Geriatric Assessments Can Improve Shared Decision Making, Patient Satisfaction
As people age, their risk for cancer increases, and so too does the complexity of their cancer care. Older patients with cancer typically present with age-related conditions like comorbidities, functional problems, falling, and polypharmacy, which are not as widely discussed in the oncology space as they should be. Age-
related concerns can influence outcomes for patients with cancer and their caregivers, including treatment toxicity, hospitalization, and even early mortality.
To have appropriate shared decision-making treatment conversations, providers, patients, and caregivers need to be on the same page about where patients are and how healthy and able they feel they are to tolerate forms of treatment. Using a validated geriatric assessment (GA) to support care can help uncover health conditions that could negatively affect treatment and outcomes.
In a Patient-Centered Outcomes Research Institute- and National Cancer Institute-funded study, when GAs and GA-based intervention recommendations were included in practice, it increased the frequency and quality of discussions about age-related concerns, the use of interventions for age-related conditions, and overall patient and caregiver satisfaction. An accompanying algorithm developed for the GA provided recommendations based on the information collected to help inform treatment discussions and potential interventions.

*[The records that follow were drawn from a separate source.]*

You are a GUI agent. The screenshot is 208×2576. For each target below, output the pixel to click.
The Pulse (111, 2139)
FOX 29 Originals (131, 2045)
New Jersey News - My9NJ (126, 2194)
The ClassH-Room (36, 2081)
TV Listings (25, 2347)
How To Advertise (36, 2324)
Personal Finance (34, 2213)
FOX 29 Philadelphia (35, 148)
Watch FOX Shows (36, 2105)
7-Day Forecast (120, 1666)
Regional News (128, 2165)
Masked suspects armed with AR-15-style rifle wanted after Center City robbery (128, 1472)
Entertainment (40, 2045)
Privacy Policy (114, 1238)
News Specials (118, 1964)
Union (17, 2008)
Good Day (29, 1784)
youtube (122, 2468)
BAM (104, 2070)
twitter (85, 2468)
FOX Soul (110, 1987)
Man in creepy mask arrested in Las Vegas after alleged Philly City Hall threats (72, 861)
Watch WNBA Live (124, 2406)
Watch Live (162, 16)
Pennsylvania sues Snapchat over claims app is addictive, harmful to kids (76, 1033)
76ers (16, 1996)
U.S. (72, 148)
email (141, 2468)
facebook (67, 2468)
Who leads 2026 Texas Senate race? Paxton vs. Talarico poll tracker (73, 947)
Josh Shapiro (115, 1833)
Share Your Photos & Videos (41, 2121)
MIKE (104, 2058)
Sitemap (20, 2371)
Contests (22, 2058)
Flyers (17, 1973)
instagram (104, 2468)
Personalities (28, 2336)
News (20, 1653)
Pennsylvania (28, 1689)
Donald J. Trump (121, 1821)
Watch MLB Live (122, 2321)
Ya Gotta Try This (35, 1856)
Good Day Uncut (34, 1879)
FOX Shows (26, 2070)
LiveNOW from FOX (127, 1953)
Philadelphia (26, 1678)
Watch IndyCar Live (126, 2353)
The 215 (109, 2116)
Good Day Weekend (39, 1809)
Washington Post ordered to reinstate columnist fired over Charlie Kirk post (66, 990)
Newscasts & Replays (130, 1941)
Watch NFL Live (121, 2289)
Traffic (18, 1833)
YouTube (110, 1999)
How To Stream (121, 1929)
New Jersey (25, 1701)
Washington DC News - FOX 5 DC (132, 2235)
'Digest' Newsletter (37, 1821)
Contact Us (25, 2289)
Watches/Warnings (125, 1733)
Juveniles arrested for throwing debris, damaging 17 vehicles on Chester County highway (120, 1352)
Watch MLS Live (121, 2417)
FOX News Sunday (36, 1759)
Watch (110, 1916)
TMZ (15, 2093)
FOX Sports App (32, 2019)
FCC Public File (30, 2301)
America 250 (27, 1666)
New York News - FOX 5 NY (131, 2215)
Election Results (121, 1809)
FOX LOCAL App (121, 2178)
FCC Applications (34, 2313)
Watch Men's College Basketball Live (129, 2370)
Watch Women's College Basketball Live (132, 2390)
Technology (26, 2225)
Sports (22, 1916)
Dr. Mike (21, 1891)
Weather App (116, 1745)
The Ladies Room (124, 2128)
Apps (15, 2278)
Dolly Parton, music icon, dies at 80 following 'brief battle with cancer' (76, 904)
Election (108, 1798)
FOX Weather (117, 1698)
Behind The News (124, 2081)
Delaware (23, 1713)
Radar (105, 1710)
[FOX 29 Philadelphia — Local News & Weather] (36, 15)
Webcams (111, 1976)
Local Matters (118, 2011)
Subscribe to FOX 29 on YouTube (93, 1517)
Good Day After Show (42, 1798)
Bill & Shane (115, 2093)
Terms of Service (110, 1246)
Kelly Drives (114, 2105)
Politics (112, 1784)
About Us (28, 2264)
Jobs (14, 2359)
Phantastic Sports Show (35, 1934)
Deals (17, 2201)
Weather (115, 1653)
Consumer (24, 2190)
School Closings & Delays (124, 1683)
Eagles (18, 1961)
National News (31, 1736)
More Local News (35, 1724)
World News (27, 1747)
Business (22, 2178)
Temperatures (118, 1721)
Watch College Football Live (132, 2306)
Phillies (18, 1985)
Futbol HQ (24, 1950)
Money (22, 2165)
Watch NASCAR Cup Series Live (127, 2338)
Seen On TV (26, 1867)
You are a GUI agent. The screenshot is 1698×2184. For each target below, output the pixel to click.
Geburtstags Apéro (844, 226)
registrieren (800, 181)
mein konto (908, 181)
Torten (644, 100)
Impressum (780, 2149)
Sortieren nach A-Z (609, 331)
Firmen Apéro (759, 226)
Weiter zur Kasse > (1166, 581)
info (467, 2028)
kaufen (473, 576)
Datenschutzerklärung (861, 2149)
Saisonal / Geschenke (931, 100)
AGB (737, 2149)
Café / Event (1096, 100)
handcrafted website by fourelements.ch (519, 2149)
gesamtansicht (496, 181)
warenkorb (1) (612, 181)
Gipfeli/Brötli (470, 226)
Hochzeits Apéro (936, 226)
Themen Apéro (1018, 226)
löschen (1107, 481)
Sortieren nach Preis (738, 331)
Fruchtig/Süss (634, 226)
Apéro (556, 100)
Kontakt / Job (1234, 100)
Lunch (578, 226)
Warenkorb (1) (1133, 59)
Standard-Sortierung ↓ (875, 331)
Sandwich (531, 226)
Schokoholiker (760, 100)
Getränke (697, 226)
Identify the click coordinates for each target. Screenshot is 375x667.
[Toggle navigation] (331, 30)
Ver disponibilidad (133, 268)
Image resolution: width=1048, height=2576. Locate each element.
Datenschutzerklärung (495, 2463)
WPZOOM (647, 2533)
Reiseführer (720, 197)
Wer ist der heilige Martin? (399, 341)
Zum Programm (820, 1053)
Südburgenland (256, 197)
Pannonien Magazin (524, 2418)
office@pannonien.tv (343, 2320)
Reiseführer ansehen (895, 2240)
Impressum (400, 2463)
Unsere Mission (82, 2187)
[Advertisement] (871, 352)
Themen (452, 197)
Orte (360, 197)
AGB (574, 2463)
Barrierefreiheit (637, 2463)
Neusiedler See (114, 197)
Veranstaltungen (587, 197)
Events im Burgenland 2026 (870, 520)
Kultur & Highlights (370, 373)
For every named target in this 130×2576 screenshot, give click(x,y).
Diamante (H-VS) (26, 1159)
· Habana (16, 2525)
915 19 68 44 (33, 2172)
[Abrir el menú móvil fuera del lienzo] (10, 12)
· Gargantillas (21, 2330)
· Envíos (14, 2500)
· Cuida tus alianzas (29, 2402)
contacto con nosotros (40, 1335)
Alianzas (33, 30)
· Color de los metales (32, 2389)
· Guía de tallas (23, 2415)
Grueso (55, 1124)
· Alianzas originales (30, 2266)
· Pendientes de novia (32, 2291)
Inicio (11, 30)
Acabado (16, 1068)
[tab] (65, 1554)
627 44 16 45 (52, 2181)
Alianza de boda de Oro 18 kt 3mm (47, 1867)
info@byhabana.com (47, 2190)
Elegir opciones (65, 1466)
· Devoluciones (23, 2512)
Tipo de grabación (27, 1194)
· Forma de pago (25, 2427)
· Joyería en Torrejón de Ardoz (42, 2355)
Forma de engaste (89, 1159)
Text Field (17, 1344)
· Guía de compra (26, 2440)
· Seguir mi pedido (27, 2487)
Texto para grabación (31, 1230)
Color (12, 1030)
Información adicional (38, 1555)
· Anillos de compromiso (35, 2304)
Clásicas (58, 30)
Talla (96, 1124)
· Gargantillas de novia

The American Society of Clinical Oncology guidelines for geriatric oncology include the use of GA in practice, and the University of Rochester has started offering GA to older patients with cancer to great effect. To spread the use of GA in practice, advance practice RNs and oncology nurses are key. Nurses can help facilitate vital conversations about treatments, side effects, symptom management, and patient-
centered decision making through the information the GA collects.
Older patients with cancer are at risk for being both undertreated and overtreated because of a lack of awareness about age-related conditions. Moreover, older patients are often excluded from large clinical trials because of comorbidities or other factors, leaving a limited evidence base for their clinical management.
Ultimately, proper care for geriatric patients with cancer must include interprofessional collaboration that uses a shared decision-making approach to ensure their best possible care. Use of a GA is just one way to specifically address the challenges that practitioners encounter in treating older adults to help close the gaps in care.